# Task goal
Repeat only the lines below from the one that contains "Task: Enter fullscreen" through the final line, exactly. Omit pictures.
--------------------------------
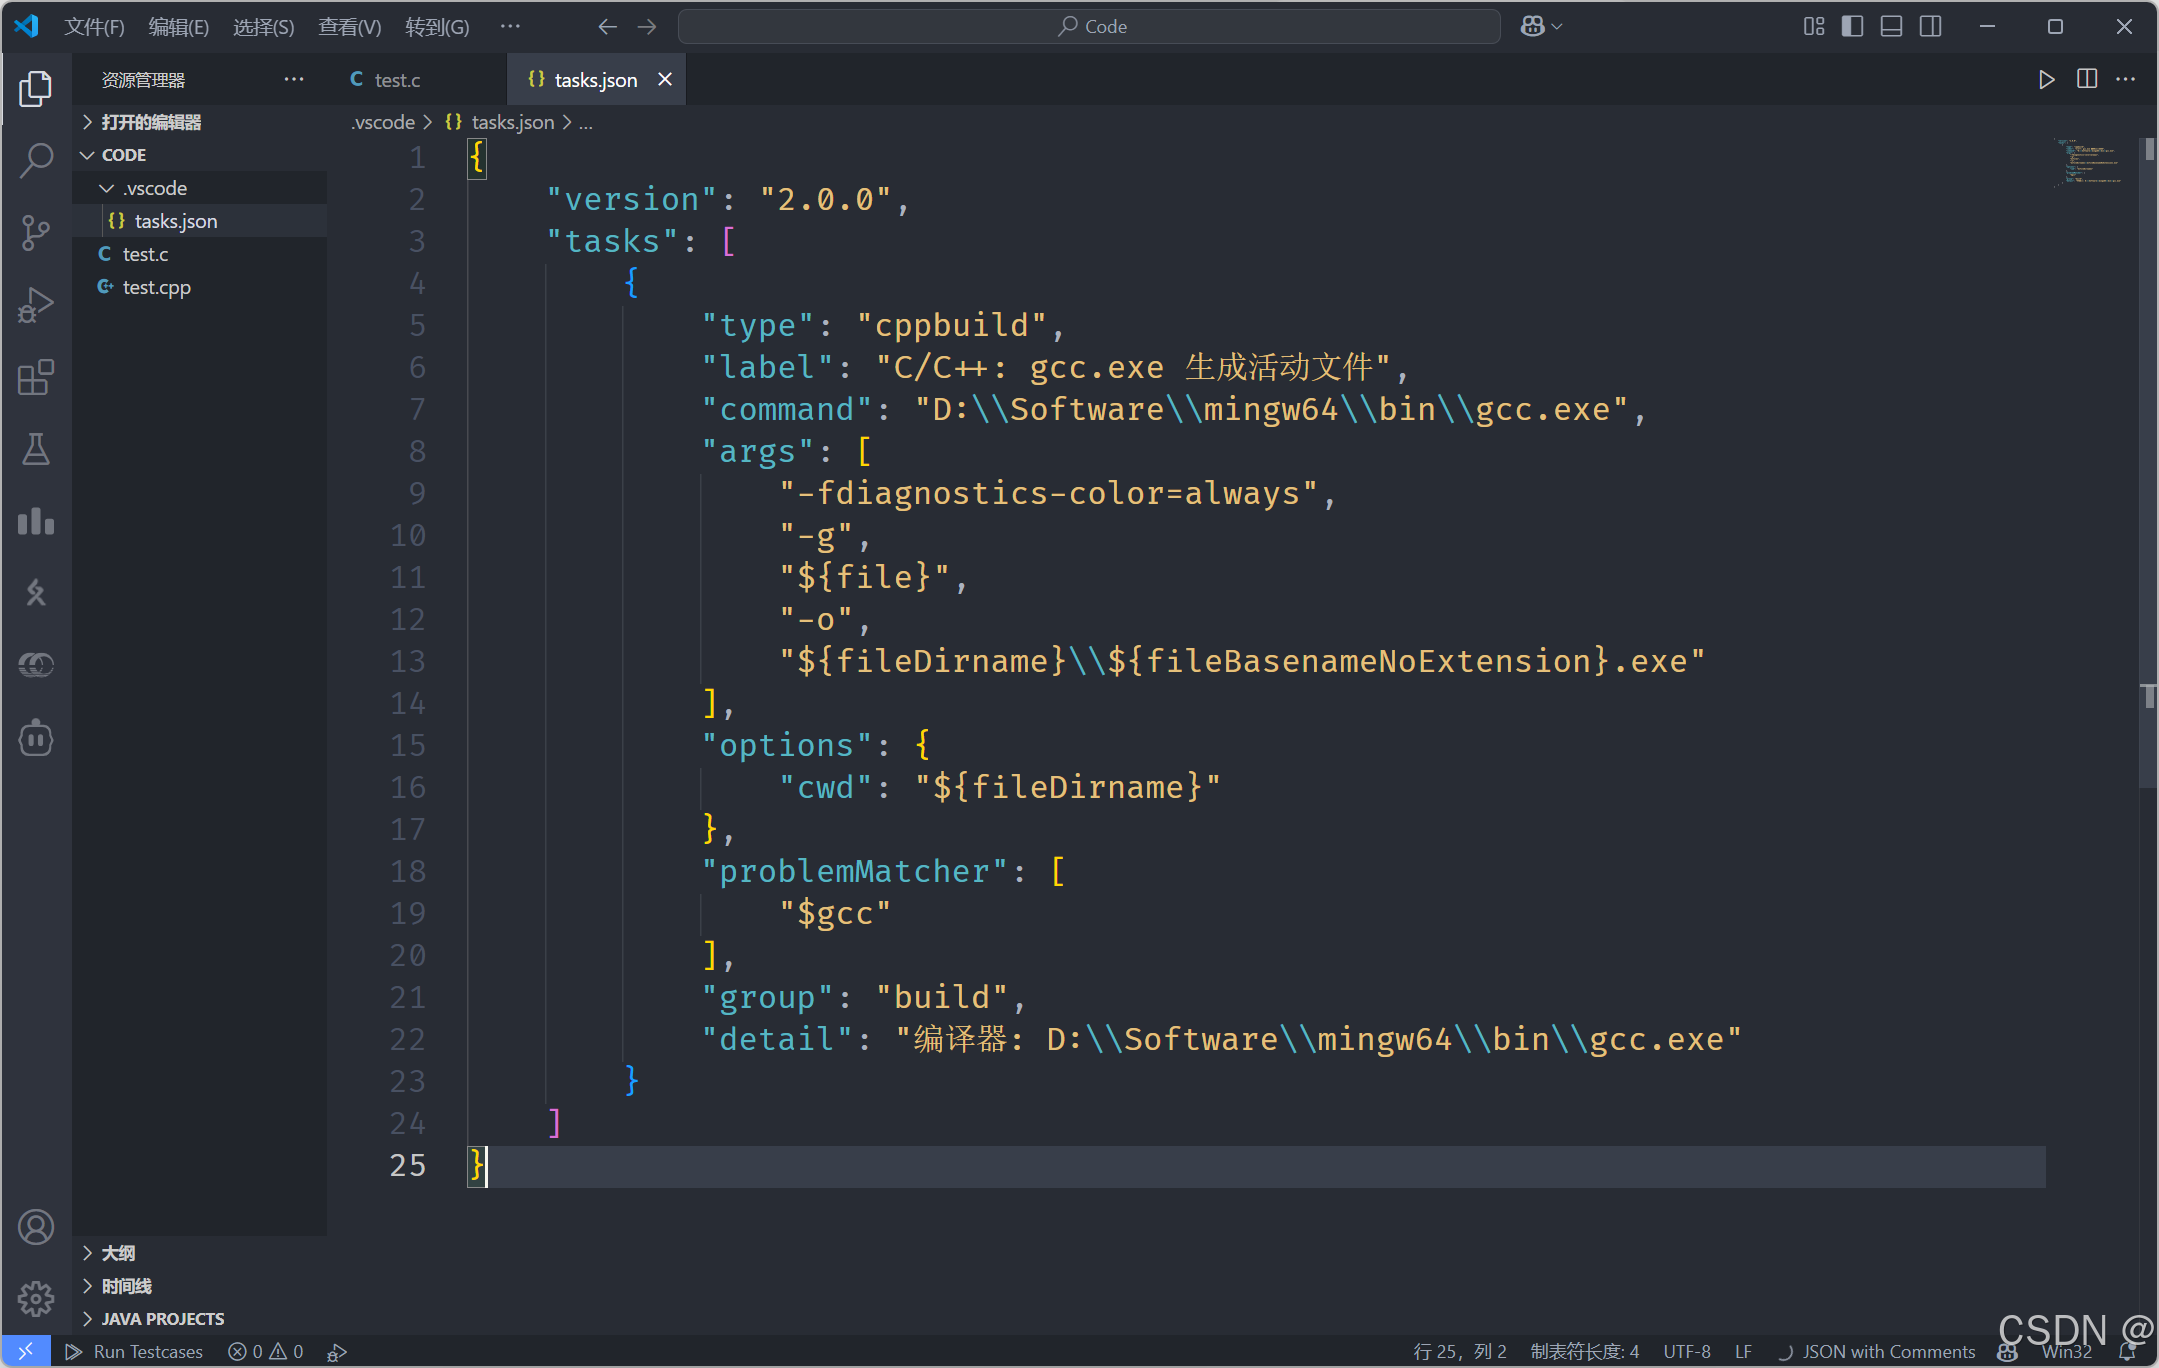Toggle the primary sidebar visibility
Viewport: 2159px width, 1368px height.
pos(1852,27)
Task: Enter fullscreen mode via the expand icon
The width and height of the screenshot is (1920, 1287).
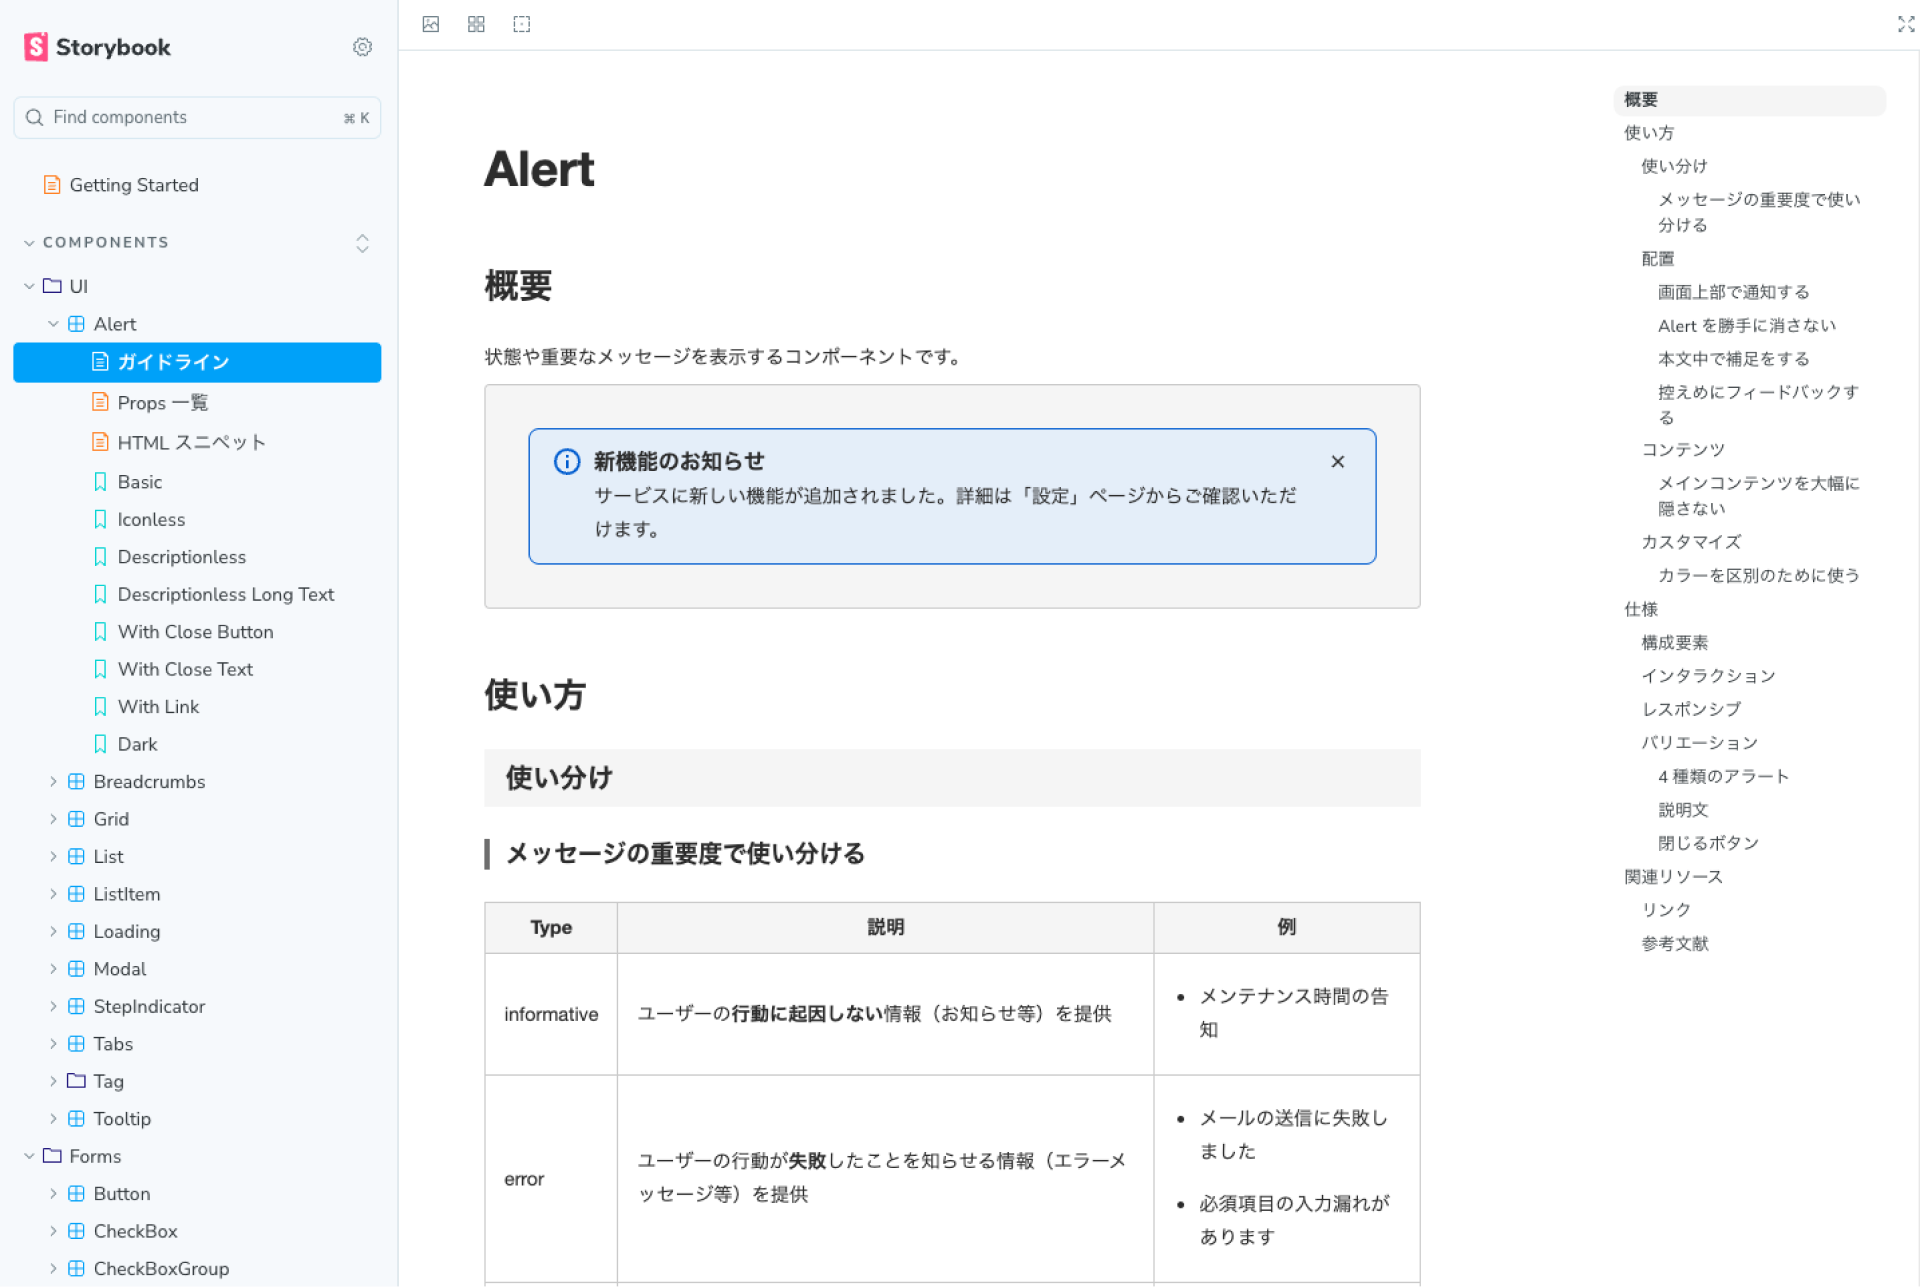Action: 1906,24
--------------------------------
# Answer to the problem
Task: Enter fullscreen mode via the expand icon
The width and height of the screenshot is (1920, 1287).
Action: 1906,24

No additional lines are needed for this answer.